**TÂCHE À RÉALISER 1**
Recopiez fidèlement le passage de l'extrait sur les frères Roca qui commence à « En parallèle, les » et se termine à « dans l'assiette ? ».
**TÂCHE À RÉALISER 2**
D'après l'extrait sur les frères Roca, quel type d'établissement est Rocambolesc ?

**EXTRAIT À LIRE**
=====
En parallèle, les Roca ont constitué une petite galaxie de business complémentaires au restaurant gastronomique. Outre le bar-restaurant originel Can Roca, il y a le Mas Marroch pour les banquets, le Cap Roig restaurant du Cap Roig Festival (catering, uniquement l'été), Roca Barcelona (un restaurant 1 étoile et un Roca Bar dans l'Hôtel Omm) et Rocambolesc, un glacier. Les 3 étoiles et la médiatisation du titre de meilleur restaurant du monde drainent de très nombreuses propositions, mais les frères Roca gardent, comme toujours, la tête froide. « Nous étudions les propositions mais pas question de se précipiter. Le Roca Bar ou le glacier Rocambolesc, le dernier-né conçu par Jordi, sont sûrement les axes de développement que nous privilégierons », lâche Joan Roca.
Et dans l'assiette ?
=====
(Données enregistrées)

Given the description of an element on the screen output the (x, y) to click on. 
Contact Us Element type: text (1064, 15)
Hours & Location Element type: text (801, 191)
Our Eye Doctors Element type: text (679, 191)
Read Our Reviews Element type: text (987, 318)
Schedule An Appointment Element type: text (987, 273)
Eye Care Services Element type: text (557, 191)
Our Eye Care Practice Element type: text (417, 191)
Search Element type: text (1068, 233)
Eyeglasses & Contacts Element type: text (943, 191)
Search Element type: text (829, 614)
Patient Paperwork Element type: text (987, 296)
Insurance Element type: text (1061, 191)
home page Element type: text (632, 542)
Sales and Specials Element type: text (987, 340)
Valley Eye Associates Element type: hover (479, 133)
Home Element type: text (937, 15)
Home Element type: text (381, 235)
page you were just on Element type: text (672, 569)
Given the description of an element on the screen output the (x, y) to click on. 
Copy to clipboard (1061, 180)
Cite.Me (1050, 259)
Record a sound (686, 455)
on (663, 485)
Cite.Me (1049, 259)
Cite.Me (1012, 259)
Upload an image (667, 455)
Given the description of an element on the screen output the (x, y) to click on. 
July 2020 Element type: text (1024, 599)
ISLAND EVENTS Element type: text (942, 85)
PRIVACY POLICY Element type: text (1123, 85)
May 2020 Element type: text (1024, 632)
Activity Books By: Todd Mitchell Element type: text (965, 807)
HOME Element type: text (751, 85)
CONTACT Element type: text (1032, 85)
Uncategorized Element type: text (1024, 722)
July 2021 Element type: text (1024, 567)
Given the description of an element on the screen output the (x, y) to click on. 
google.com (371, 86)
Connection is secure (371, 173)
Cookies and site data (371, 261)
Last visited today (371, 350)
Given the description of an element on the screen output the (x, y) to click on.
=====
**RÉPONSE ATTENDUE 1**
En parallèle, les Roca ont constitué une petite galaxie de business complémentaires au restaurant gastronomique. Outre le bar-restaurant originel Can Roca, il y a le Mas Marroch pour les banquets, le Cap Roig restaurant du Cap Roig Festival (catering, uniquement l'été), Roca Barcelona (un restaurant 1 étoile et un Roca Bar dans l'Hôtel Omm) et Rocambolesc, un glacier. Les 3 étoiles et la médiatisation du titre de meilleur restaurant du monde drainent de très nombreuses propositions, mais les frères Roca gardent, comme toujours, la tête froide. « Nous étudions les propositions mais pas question de se précipiter. Le Roca Bar ou le glacier Rocambolesc, le dernier-né conçu par Jordi, sont sûrement les axes de développement que nous privilégierons », lâche Joan Roca.
Et dans l'assiette ?

**RÉPONSE ATTENDUE 2**
Rocambolesc est un glacier.